WORK TO COMPLETE:
The listing must be reproduced in full, exactly as it stands.

-*-*-

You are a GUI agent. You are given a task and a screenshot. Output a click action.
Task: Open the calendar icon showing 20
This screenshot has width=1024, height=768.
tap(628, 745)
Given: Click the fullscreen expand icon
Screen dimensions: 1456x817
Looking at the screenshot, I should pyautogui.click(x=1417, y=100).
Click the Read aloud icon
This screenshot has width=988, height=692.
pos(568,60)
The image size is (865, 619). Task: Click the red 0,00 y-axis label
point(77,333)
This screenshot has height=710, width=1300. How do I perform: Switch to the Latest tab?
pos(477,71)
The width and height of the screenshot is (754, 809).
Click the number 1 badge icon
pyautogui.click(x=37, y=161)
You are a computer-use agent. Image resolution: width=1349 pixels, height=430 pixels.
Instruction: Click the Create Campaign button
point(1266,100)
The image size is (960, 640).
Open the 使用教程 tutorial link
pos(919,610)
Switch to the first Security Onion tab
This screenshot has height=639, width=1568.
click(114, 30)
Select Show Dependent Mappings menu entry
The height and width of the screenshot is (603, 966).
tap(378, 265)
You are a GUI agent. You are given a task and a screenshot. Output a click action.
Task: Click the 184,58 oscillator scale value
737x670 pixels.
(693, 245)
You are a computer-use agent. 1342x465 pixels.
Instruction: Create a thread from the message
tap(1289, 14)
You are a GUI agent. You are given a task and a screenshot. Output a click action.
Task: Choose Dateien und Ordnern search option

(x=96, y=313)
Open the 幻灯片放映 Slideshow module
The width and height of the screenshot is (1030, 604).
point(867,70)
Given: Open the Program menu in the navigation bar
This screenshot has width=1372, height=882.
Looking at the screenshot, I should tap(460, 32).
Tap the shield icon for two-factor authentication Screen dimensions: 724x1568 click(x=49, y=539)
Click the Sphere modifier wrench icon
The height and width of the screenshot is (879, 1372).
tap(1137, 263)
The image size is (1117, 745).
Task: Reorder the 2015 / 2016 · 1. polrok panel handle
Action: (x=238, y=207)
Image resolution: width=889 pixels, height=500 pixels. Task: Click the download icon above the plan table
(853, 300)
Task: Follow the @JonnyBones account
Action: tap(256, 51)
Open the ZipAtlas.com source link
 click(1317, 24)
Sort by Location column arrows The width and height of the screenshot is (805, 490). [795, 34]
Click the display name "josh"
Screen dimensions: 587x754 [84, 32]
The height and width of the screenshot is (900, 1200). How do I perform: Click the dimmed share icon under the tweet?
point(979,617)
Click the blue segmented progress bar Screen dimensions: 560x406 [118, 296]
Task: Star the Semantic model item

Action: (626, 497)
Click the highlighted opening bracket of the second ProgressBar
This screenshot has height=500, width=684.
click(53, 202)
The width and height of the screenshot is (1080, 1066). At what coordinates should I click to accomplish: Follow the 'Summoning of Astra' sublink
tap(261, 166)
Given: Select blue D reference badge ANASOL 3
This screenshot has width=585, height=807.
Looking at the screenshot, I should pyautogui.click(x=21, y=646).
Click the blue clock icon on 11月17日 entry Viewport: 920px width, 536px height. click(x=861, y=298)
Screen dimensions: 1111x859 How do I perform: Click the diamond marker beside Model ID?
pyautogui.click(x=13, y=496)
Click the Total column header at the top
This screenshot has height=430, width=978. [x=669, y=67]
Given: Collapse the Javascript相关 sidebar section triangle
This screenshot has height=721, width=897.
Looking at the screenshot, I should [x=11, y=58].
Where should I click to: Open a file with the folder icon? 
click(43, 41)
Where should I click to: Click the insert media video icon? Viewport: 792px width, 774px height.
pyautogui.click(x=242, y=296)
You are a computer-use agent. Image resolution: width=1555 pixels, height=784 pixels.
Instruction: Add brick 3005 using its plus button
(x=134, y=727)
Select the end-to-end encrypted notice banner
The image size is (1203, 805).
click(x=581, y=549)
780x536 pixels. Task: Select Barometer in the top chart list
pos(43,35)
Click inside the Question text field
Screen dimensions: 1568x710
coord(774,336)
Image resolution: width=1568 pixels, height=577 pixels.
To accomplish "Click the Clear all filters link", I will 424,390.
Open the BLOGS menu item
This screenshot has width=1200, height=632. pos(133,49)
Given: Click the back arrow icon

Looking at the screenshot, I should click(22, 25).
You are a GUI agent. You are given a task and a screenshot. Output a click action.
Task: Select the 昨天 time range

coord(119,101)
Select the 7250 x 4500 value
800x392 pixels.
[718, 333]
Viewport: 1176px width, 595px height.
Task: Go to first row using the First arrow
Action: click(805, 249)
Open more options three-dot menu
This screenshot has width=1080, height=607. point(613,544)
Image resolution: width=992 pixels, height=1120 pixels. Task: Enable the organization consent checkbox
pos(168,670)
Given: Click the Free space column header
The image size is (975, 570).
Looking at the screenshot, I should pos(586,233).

-*-*-

ANSWER TO THE PROBLEM:
You are a GUI agent. You are given a task and a screenshot. Output a click action.
Task: Open the calendar icon showing 20
This screenshot has width=1024, height=768.
tap(628, 745)
Given: Click the fullscreen expand icon
Screen dimensions: 1456x817
Looking at the screenshot, I should pyautogui.click(x=1417, y=100).
Click the Read aloud icon
This screenshot has width=988, height=692.
pos(568,60)
The image size is (865, 619). Task: Click the red 0,00 y-axis label
point(77,333)
This screenshot has height=710, width=1300. How do I perform: Switch to the Latest tab?
pos(477,71)
The width and height of the screenshot is (754, 809).
Click the number 1 badge icon
pyautogui.click(x=37, y=161)
You are a computer-use agent. Image resolution: width=1349 pixels, height=430 pixels.
Instruction: Click the Create Campaign button
point(1266,100)
The image size is (960, 640).
Open the 使用教程 tutorial link
pos(919,610)
Switch to the first Security Onion tab
This screenshot has height=639, width=1568.
click(114, 30)
Select Show Dependent Mappings menu entry
The height and width of the screenshot is (603, 966).
tap(378, 265)
You are a GUI agent. You are given a task and a screenshot. Output a click action.
Task: Click the 184,58 oscillator scale value
737x670 pixels.
(693, 245)
You are a computer-use agent. 1342x465 pixels.
Instruction: Create a thread from the message
tap(1289, 14)
You are a GUI agent. You are given a task and a screenshot. Output a click action.
Task: Choose Dateien und Ordnern search option

(x=96, y=313)
Open the 幻灯片放映 Slideshow module
The width and height of the screenshot is (1030, 604).
point(867,70)
Given: Open the Program menu in the navigation bar
This screenshot has width=1372, height=882.
Looking at the screenshot, I should tap(460, 32).
Tap the shield icon for two-factor authentication Screen dimensions: 724x1568 click(x=49, y=539)
Click the Sphere modifier wrench icon
The height and width of the screenshot is (879, 1372).
tap(1137, 263)
The image size is (1117, 745).
Task: Reorder the 2015 / 2016 · 1. polrok panel handle
Action: (x=238, y=207)
Image resolution: width=889 pixels, height=500 pixels. Task: Click the download icon above the plan table
(853, 300)
Task: Follow the @JonnyBones account
Action: tap(256, 51)
Open the ZipAtlas.com source link
 click(1317, 24)
Sort by Location column arrows The width and height of the screenshot is (805, 490). [795, 34]
Click the display name "josh"
Screen dimensions: 587x754 [84, 32]
The height and width of the screenshot is (900, 1200). How do I perform: Click the dimmed share icon under the tweet?
point(979,617)
Click the blue segmented progress bar Screen dimensions: 560x406 [118, 296]
Task: Star the Semantic model item

Action: (626, 497)
Click the highlighted opening bracket of the second ProgressBar
This screenshot has height=500, width=684.
click(53, 202)
The width and height of the screenshot is (1080, 1066). At what coordinates should I click to accomplish: Follow the 'Summoning of Astra' sublink
tap(261, 166)
Given: Select blue D reference badge ANASOL 3
This screenshot has width=585, height=807.
Looking at the screenshot, I should pyautogui.click(x=21, y=646).
Click the blue clock icon on 11月17日 entry Viewport: 920px width, 536px height. click(x=861, y=298)
Screen dimensions: 1111x859 How do I perform: Click the diamond marker beside Model ID?
pyautogui.click(x=13, y=496)
Click the Total column header at the top
This screenshot has height=430, width=978. [x=669, y=67]
Given: Collapse the Javascript相关 sidebar section triangle
This screenshot has height=721, width=897.
Looking at the screenshot, I should [x=11, y=58].
Where should I click to: Open a file with the folder icon? 
click(43, 41)
Where should I click to: Click the insert media video icon? Viewport: 792px width, 774px height.
pyautogui.click(x=242, y=296)
You are a computer-use agent. Image resolution: width=1555 pixels, height=784 pixels.
Instruction: Add brick 3005 using its plus button
(x=134, y=727)
Select the end-to-end encrypted notice banner
The image size is (1203, 805).
click(x=581, y=549)
780x536 pixels. Task: Select Barometer in the top chart list
pos(43,35)
Click inside the Question text field
Screen dimensions: 1568x710
coord(774,336)
Image resolution: width=1568 pixels, height=577 pixels.
To accomplish "Click the Clear all filters link", I will 424,390.
Open the BLOGS menu item
This screenshot has width=1200, height=632. pos(133,49)
Given: Click the back arrow icon

Looking at the screenshot, I should click(22, 25).
You are a GUI agent. You are given a task and a screenshot. Output a click action.
Task: Select the 昨天 time range

coord(119,101)
Select the 7250 x 4500 value
800x392 pixels.
[718, 333]
Viewport: 1176px width, 595px height.
Task: Go to first row using the First arrow
Action: click(805, 249)
Open more options three-dot menu
This screenshot has width=1080, height=607. point(613,544)
Image resolution: width=992 pixels, height=1120 pixels. Task: Enable the organization consent checkbox
pos(168,670)
Given: Click the Free space column header
The image size is (975, 570).
Looking at the screenshot, I should pos(586,233).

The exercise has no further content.